Versoepeling betalingsregeling coronabelastingschulden

Versoepeling betalingsregeling coronabelastingschulden

6 oktober 2022

Tijdens Prinsjesdag 2022 heeft het kabinet een versoepeling van de betalingsregeling voor coronabelastingschulden aangekondigd. De aangekondigde versoepeling geldt voor alle belastingen die voor uitstel in aanmerking kwamen en waarvan de uiterste betaaldatum voor 1 april 2022 is verstreken. Hieronder vallen o.a. loonheffingen, omzetbelasting, inkomstenbelasting/premies volksverzekeringen en vennootschapsbelasting.

Tussen 1 oktober 2022 en 1 oktober 2027 moeten de coronaschulden in 60 gelijke maandbedragen terugbetaald worden. De uiterste betaaldatum van de eerste betalingstermijn is 31 oktober 2022. Elke volgende termijn vervalt telkens een maand later. Gedurende de betalingsregeling moet je tijdig juiste aangiften indienen en de betalingen tijdig en volledig nakomen. Doe je dat niet, dan kan de ontvanger de betalingsregeling weigeren of beëindigen.

Het kabinet heeft besloten de betalingsregeling meer flexibel te maken. Er bestaat, onder voorwaarden, de mogelijkheid om:

  • de maandbedragen per kwartaal te voldoen, en
  • een incidentele betaalpauze (één keer gedurende maximaal drie maanden) in te lassen, en
  • de aflossingstermijn van de coronabelastingschuld te verlengen van 5 naar 7 jaar.

Uit het verzoek tot versoepeling van de betalingstermijn moet de noodzaak blijken om per kwartaal af te lossen in plaats van per maand. Hiervan kan bijvoorbeeld sprake zijn als er sprake is van een sterk fluctuerende omzet vanwege seizoensinvloeden. 

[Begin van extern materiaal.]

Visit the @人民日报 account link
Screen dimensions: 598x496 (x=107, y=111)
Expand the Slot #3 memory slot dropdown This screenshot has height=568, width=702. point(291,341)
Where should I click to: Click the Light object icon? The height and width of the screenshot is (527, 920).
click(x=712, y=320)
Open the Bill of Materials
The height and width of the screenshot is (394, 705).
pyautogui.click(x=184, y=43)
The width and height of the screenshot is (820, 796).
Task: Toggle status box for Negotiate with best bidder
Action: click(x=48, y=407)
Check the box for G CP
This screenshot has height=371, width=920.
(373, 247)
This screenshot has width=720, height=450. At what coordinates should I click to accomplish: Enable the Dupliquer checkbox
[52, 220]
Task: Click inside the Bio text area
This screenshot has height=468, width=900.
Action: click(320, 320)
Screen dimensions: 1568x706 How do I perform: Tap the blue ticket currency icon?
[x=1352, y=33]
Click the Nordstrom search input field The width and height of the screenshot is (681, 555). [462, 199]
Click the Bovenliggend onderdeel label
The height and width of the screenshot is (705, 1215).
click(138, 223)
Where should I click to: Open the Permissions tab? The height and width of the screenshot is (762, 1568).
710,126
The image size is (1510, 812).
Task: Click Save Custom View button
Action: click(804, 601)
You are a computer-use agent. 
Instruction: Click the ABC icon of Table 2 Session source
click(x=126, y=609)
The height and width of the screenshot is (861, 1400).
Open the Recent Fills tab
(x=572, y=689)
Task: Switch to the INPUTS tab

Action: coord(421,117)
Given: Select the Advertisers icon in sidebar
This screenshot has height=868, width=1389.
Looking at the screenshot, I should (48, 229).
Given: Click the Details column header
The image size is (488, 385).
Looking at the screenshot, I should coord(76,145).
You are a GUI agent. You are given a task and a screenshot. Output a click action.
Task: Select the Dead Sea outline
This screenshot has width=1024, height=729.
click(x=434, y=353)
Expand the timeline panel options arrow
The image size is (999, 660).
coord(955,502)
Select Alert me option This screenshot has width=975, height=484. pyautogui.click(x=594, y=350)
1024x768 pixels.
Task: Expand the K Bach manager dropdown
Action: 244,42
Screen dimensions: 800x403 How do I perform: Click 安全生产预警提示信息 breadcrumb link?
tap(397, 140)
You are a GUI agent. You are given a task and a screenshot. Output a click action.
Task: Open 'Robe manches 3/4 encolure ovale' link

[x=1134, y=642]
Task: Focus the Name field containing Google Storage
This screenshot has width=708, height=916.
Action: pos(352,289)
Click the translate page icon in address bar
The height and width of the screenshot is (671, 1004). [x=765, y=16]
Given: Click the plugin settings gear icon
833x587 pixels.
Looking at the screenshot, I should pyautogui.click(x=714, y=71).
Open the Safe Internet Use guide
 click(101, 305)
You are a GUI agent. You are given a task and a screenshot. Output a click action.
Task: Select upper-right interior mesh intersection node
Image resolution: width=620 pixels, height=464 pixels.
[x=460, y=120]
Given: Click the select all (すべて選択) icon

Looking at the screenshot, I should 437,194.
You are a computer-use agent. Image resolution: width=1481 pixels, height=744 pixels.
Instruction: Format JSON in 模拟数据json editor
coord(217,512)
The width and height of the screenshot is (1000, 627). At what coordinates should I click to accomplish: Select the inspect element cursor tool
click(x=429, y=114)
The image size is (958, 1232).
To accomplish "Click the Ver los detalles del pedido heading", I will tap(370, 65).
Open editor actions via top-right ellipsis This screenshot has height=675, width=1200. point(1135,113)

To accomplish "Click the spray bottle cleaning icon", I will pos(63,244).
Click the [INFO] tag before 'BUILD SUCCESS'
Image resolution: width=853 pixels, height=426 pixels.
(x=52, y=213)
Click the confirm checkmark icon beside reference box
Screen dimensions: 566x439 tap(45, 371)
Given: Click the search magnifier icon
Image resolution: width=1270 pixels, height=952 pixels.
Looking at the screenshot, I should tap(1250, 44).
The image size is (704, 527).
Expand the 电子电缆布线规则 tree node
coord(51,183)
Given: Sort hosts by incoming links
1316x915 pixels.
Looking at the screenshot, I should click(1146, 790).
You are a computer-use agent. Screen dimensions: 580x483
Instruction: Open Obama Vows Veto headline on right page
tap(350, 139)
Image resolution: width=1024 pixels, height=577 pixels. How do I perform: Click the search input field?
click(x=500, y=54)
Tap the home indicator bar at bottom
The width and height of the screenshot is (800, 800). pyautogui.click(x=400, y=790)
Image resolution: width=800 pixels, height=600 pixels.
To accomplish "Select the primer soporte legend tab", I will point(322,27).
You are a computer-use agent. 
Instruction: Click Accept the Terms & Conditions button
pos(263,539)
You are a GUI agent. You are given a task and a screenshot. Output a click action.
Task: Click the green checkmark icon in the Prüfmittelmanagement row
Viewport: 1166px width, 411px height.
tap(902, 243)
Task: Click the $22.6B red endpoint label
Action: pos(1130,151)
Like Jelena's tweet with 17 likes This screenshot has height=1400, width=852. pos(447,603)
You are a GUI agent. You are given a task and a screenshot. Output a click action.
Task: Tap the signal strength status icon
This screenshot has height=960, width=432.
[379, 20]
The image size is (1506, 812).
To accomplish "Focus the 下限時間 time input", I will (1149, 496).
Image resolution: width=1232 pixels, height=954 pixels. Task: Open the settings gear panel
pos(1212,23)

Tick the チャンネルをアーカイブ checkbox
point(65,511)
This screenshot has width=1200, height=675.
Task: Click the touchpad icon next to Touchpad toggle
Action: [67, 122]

Uit het verzoek tot een betaalpauze moet blijken dat er voor een korte periode aflossingsproblemen worden verwacht. Bij beide versoepelingen mag je geen openstaande belastingen hebben die op of na 1 april 2022 betaald hadden moeten zijn, tenzij daar uitstel van betaling voor loopt. 

Bij het verzoek tot een betaalpauze moet er rekening mee worden houden dat door de betaalpauze de duur van de betalingsregeling niet wordt verlengd. De resterende termijnen worden dus hoger.

Bij het verzoek de aflossingstermijn te verlengen van 5 naar 7 jaar (mogelijk bij coronabelastingschulden van minimaal € 10.000) moet het verzoek voorzien zijn van een liquiditeitsprognose van de komende 24 maanden (gerekend van de datum van het verzoek). Bij een coronabelastingschuld van € 50.000 of meer moeten ook de jaarstukken van de laatste 3 boekjaren en een verklaring van een deskundige derde worden bijgevoegd.